- Work instructions -
Could you quote the stretch of the data below from the line containing "What do you see at coordinates (544, 133)" through the line containing "center [544, 133].", both lines included, and nothing else?

- Listing -
-*-*-
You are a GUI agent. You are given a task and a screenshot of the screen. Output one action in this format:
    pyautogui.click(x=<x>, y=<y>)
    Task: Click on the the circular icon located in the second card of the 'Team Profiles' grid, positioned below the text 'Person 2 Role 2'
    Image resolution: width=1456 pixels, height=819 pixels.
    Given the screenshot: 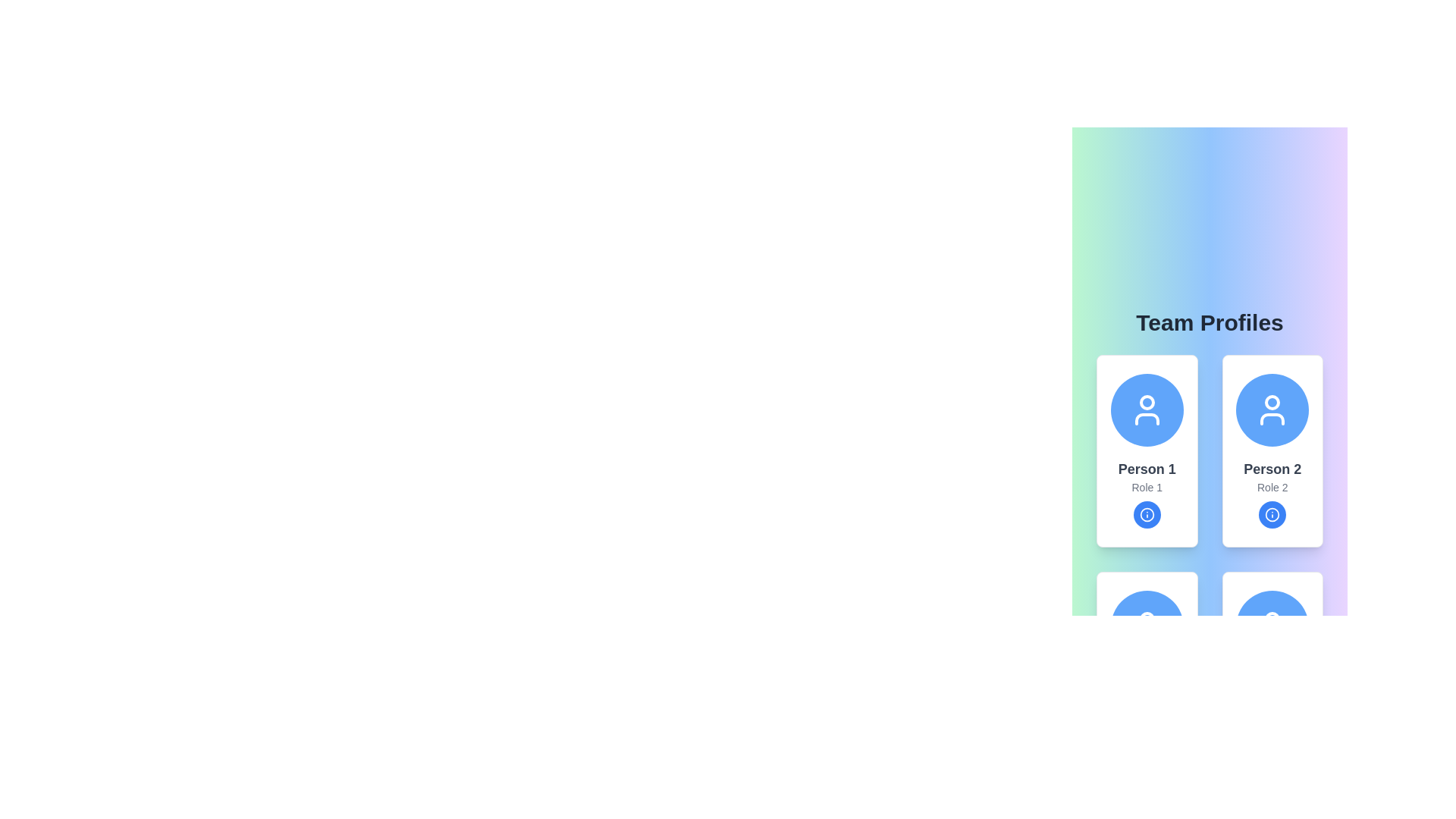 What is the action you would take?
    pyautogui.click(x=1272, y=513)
-*-*-
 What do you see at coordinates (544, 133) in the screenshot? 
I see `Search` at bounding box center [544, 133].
-*-*-
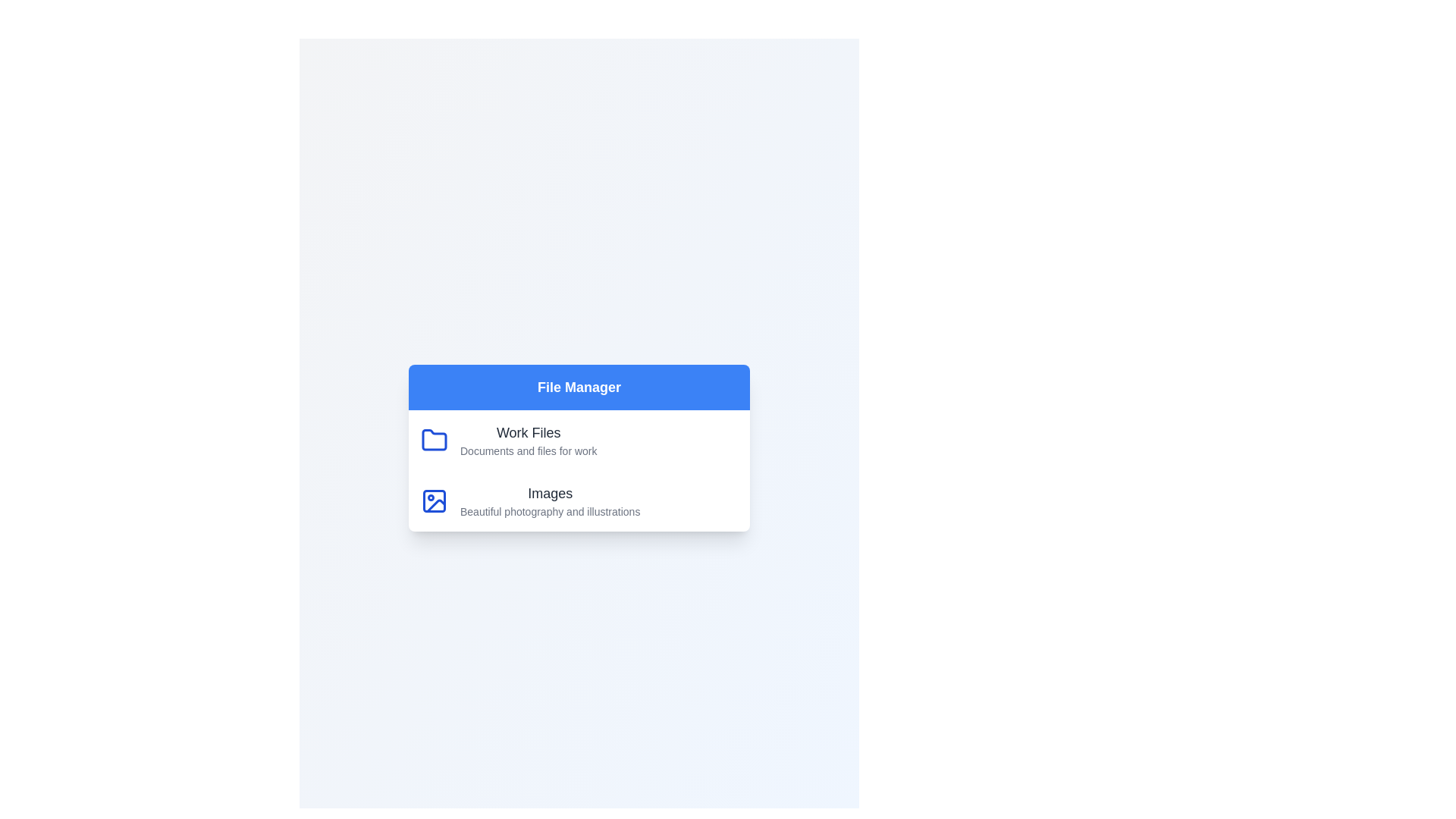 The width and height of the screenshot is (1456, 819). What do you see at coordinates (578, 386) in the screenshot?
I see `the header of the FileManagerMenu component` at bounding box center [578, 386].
-*-*-
- Task response -
 What do you see at coordinates (544, 133) in the screenshot? 
I see `Search` at bounding box center [544, 133].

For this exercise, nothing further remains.